As stated in the Bases for these SRs, "The reason for the Note is that performing the Surveillance would perturb the electrical distribution system and challenge safety systems." As explained further in Section 4.2, it may be possible under certain circumstances to perform at least a portion of these tests during prohibited MODES if, for instance, a need to perform corrective maintenance on the batteries arose such that testing to confirm OPERABILITY would be required. Performance of a partial test per either of these SRs during plant operation might be possible, for example, with the battery temporarily isolated from the system, though battery inoperability would require entry into the Required Action under TS 3.8.4 (which has a Completion Time of only two hours).
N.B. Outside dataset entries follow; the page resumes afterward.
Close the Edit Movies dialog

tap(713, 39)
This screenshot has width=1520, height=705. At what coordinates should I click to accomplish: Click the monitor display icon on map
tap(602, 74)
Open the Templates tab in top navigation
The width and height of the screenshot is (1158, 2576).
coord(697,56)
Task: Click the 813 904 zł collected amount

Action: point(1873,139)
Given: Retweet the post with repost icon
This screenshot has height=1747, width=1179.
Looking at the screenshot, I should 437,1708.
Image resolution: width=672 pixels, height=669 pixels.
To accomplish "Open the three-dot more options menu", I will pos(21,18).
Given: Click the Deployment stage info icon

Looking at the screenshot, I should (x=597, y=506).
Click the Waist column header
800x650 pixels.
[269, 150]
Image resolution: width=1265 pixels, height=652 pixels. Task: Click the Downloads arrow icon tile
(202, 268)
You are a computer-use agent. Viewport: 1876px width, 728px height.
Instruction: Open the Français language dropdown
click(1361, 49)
Nevertheless, this could be judged to be preferable to, and have less impact than, shutting down the plant in order to perform such testing during an unrestricted MODE per the current Note.

4.0 TECHNICAL ANALYSES 4.1 MODE Restriction Elimination Per the current Technical Specifications, and as noted previously, the surveillance tests required per SRs 3.8.1.10 (full-load rejection test), 3.8.1.13 (protective-trip bypass test), and 3.8.1.14 (endurance and margin test) must be performed while the plant is in a shutdown condition, i.e.

MODE 5 or 6, as enforced through the associated Notes that are to be revised per this LAR.

With the plant in MODE 5 or 6, the Technical Specifications (TS 3.8.2) only require one of the two DGs to be OPERABLE. Therefore, per the current testing process, the DG being tested is typically not the DG that is being maintained or credited as the OPERABLE DG for satisfying TS 3.8.2.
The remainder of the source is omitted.